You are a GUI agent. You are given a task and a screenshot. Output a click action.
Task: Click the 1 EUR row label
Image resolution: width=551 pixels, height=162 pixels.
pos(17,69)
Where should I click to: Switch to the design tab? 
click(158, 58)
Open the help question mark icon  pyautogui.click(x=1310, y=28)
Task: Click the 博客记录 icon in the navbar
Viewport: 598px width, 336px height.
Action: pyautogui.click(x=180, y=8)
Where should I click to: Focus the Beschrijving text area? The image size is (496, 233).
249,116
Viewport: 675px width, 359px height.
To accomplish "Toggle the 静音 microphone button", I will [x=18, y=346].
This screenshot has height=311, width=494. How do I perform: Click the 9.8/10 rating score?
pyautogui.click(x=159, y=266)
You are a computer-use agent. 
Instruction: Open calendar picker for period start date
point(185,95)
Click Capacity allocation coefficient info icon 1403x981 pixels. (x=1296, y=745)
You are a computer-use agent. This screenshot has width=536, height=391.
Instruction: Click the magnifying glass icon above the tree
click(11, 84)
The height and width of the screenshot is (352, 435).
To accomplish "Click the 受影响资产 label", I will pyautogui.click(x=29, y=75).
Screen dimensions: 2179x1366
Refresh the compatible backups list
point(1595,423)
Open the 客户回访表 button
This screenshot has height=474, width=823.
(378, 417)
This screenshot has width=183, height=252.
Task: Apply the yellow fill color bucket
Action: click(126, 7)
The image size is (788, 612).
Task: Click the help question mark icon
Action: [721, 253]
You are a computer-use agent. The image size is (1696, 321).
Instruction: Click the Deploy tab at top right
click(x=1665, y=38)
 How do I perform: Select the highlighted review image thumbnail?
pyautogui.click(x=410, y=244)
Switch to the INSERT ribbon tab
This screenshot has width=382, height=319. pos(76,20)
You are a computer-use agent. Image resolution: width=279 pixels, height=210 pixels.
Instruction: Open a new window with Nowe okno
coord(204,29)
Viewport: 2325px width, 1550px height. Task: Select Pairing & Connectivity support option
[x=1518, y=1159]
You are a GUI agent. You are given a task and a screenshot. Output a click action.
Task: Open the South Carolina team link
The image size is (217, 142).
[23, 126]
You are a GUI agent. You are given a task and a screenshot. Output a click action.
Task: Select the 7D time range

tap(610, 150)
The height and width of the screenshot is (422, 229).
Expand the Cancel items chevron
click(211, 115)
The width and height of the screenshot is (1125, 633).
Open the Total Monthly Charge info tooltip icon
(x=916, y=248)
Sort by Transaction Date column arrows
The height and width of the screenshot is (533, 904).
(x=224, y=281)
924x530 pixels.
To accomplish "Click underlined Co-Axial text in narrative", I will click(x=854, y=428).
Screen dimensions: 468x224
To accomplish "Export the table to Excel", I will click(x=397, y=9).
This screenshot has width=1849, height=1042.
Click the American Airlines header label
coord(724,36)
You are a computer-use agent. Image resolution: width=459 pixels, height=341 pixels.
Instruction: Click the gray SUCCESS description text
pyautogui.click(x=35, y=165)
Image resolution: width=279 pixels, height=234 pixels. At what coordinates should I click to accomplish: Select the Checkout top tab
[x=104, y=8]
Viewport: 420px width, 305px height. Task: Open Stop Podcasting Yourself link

================================

■ Dettagli del problema: Riscrivi le righe dalla riga che contiene "The height and width of the screenshot is (422, 229)." fino all'ultima riga compresa, sostituendo "Transaction Date" con "Posting Date" e lasciando invariato tutto il resto.

■ Esito del compito:
The height and width of the screenshot is (422, 229).
Expand the Cancel items chevron
click(211, 115)
The width and height of the screenshot is (1125, 633).
Open the Total Monthly Charge info tooltip icon
(x=916, y=248)
Sort by Posting Date column arrows
The height and width of the screenshot is (533, 904).
(x=224, y=281)
924x530 pixels.
To accomplish "Click underlined Co-Axial text in narrative", I will click(x=854, y=428).
Screen dimensions: 468x224
To accomplish "Export the table to Excel", I will click(x=397, y=9).
This screenshot has width=1849, height=1042.
Click the American Airlines header label
coord(724,36)
You are a computer-use agent. Image resolution: width=459 pixels, height=341 pixels.
Instruction: Click the gray SUCCESS description text
pyautogui.click(x=35, y=165)
Image resolution: width=279 pixels, height=234 pixels. At what coordinates should I click to accomplish: Select the Checkout top tab
[x=104, y=8]
Viewport: 420px width, 305px height. Task: Open Stop Podcasting Yourself link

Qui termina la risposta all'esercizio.